A.M. Best Co. has affirmed the financial strength ratings (FSR) and issuer credit ratings (ICR) of the insurance subsidiaries of UnitedHealth Group Incorporated (UnitedHealth) (Minnetonka, MN) [NYSE: UNH]. Additionally, A.M. Best has upgraded the FSRs to A (Excellent) from A- (Excellent) and the ICRs to “a” from “a-” for the following subsidiaries of UnitedHealth: Health Plan of Nevada Inc. (Las Vegas, NV) and Sierra Health and Life Insurance Company Inc. (Los Angeles, CA). Concurrently, A.M. Best has affirmed the ICR of “bbb+” and debt ratings of UnitedHealth. The outlook for these ratings is stable.

A.M. Best also has assigned debt ratings of “bbb+” to $625 million 0.85% senior unsecured notes, $625 million 1.4% senior unsecured notes, $625 million 2.75% senior unsecured notes and $625 million 3.95% senior unsecured notes all issued on October 17, 2012 by UnitedHealth. The outlook assigned to these debt ratings is stable.

Additionally, A.M. Best has withdrawn the FSR of A (Excellent) and ICR of “a” of PacifiCare Life Assurance Company (Denver, CO), as the company is inactive.

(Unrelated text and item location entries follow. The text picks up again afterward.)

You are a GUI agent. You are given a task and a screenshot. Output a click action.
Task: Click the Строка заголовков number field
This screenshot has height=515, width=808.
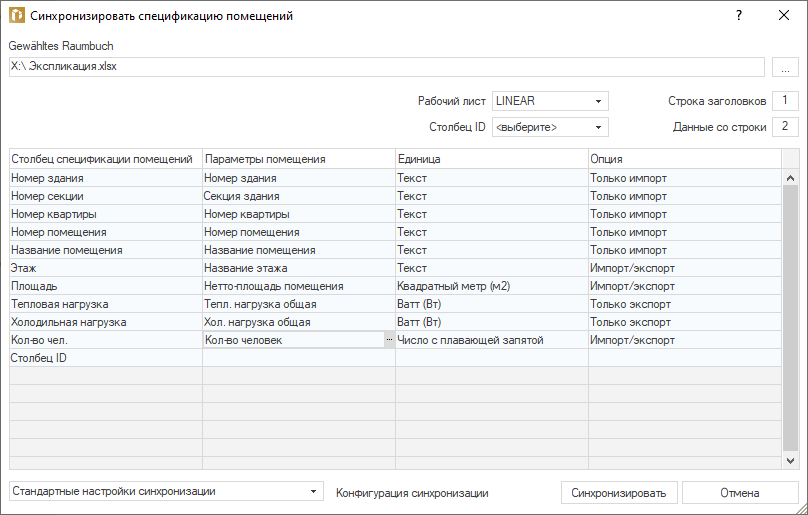coord(785,101)
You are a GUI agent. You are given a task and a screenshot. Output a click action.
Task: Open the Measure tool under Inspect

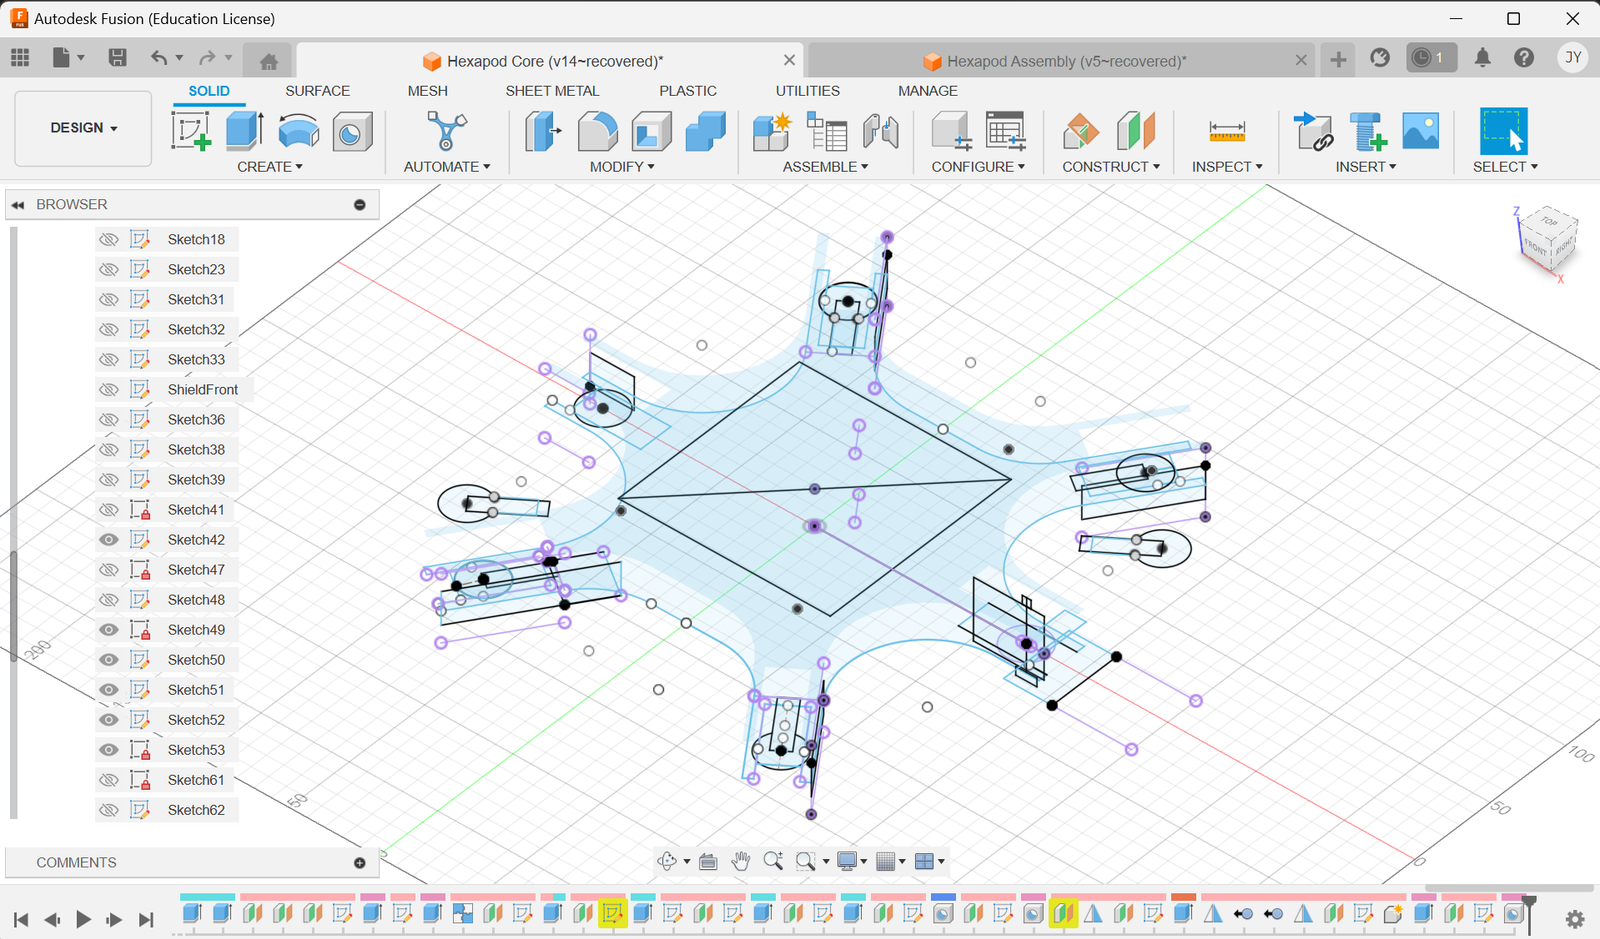pyautogui.click(x=1225, y=131)
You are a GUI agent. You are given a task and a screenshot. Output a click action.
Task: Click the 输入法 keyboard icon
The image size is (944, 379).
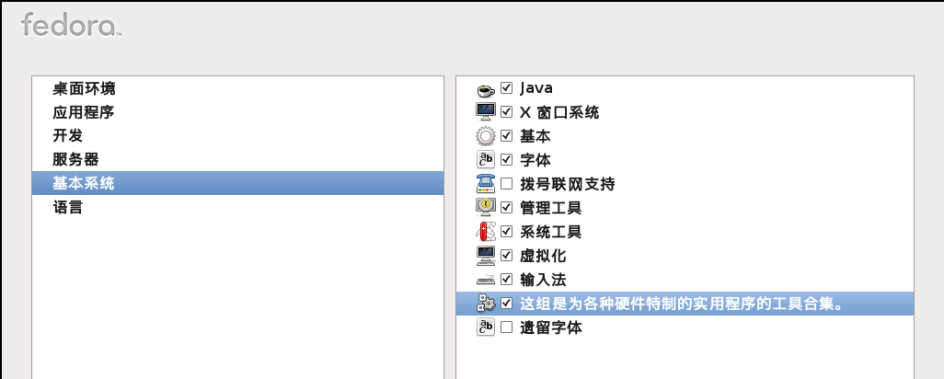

The rating affirmations for the organization reflect its premium growth, strong earnings, highly liquid assets, ability to adjust to market changes and high degree of technological innovations. These strengths are further supported by the significant market presence, diverse non-insurance operations and financial strength of UnitedHealth. The organization has a wide geographic reach and a diversified portfolio, which includes commercial, Medicare and Medicaid managed care products. UnitedHealth also continues to expand its profitable non-regulated businesses and its share of non-regulated earnings remains significantly higher compared to its peers. Furthermore, UnitedHealth’s non-regulated subsidiaries are well positioned for continuous revenue growth. Non-regulated earnings enhance UnitedHealth’s financial flexibility by contributing to its already strong interest coverage as well as reducing its reliance on dividends from its regulated subsidiaries.